_TEXTO MOSTRADO_
Que diferencia hay entre PIC16C745JW, PIC16C745JW y PIC16C745ISP ?


----------



## oscarcito_ale

mira rofa la diferencia de los pic es que uno es montaje superficial y el otro el convencional ( el que lo montas en los zocalos) que seria el isp con repecto al programador yo utilice el jmdplus que sale algo haci de $40 o $50 no recuerdo y anda de maravilla lo que si ojo el pic se graba una sola ves si te equivocas fuiste.... o si por algun motivo fallas en algun paso en el proceso de grabado estas frito....


----------



## rofa

Ok perfecto recien vi un que es osp, tambien es convencional, no? y con respecto al programador que conexión tiene con la pc?

Creo que programador me voy a comprar este _Buscar en Mercadolibre: MLA-58057817-programador-de-microcontroladores-pic-usb-con-zocalo-zif-_JM_ despues con tiempo me voy a hacer uno y ese despues veo seguro algun compañero lo va a querer. 
Recien estube tratando de conseguir el micro y me costo bastante, en el unico lugar que lo consegui es ese de mercadolibre que esta posteado mas arriba. mañana ya voy a comprar todos los componentes asi lo armo. 

Y otra cosa, por que comparando el pcb de oscarsito con el esquema me surgieron un par de dudas , marque esa conexion en rojo porque creo que esta mal, o es asi. ¿ Le hago caso al esquema o al pcb?

_EXTRACTO DE DATOS_
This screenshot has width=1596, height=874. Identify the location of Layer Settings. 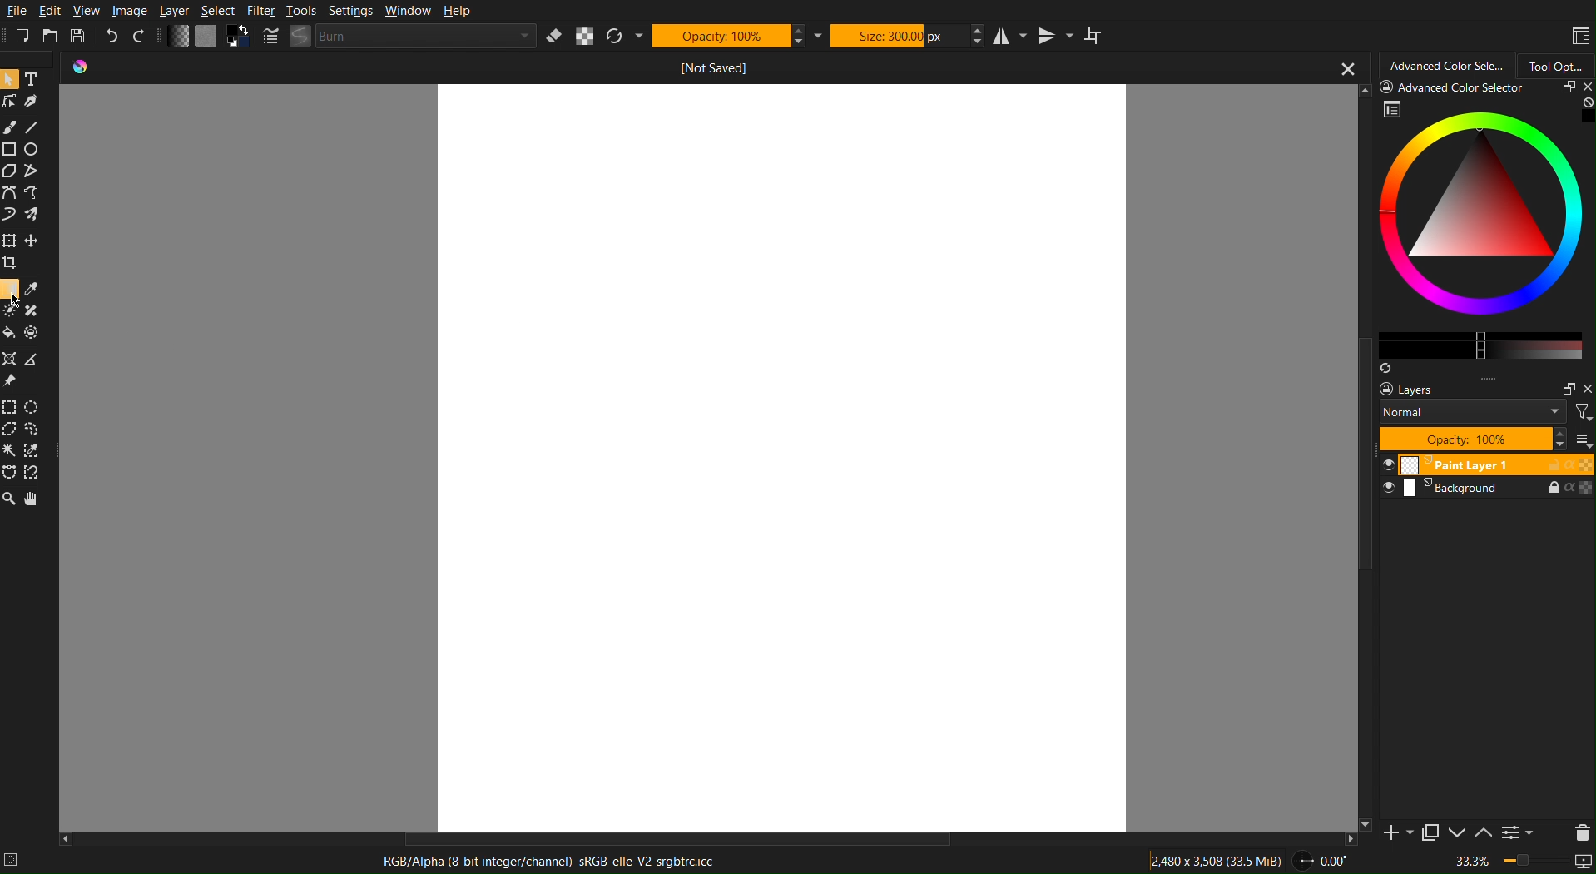
(1485, 416).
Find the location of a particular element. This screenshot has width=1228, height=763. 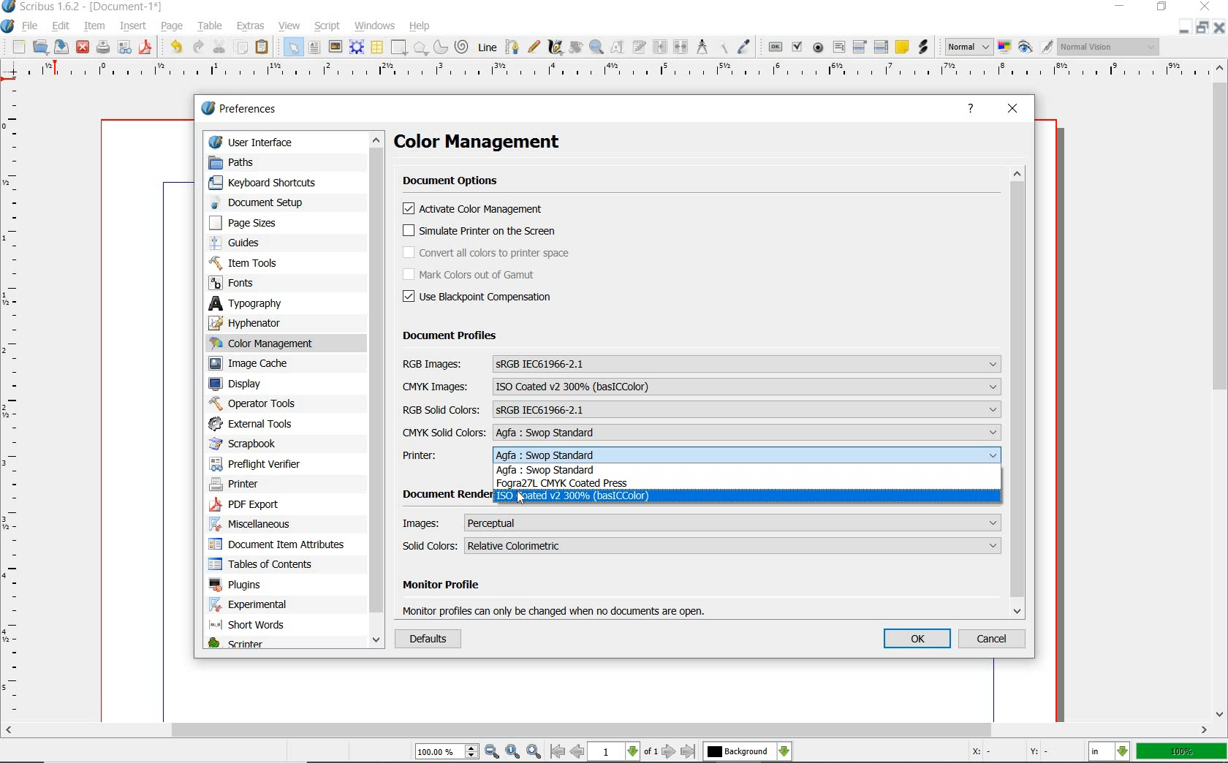

OK is located at coordinates (918, 639).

_EL EJERCICIO_
Prolonga el hilo del foro sobre el PIC16C745 a partir de su última frase. Los datos proceden de otra fuente.

_RESPUESTA ESCRITA_
¿ Ese componente que se une a las patas 9 y 10 del integrado, es un cristal o no? y no tiene solo 2 patas? Perdon por mi ignorancia


----------



## Chico3001

Si... yo creo que esa conexion esta mal, el cristal solo deberia estar conectado entre OSC1 y OSC2


----------



## rofa

voy a hacerle caso al pcb de oscarsito que ya le funciono y todo. mañana compro los componentes y lo armo.  otra duda el led, es uno rojo comun, no? y que resistencia lleva adelante?


----------



## ivan_mzr

Lo que pasa es que en el esquematico esta un resonador no un cristal eso es algo de lo que comento en los primeros post, por ejemplo oscar lo hizo con un crystal, yo lo hice con un oscilador y en el esquematico esta con un resonador.







Lo que me queda duda y no me habia fijado es en que no le pusiste capacitores oscar!   y en el datasheet lo marca de 15-33pf (varia segun el crystal).

PD:una capacidad alta de capacitancia le incrementa la estabilidad al oscilador.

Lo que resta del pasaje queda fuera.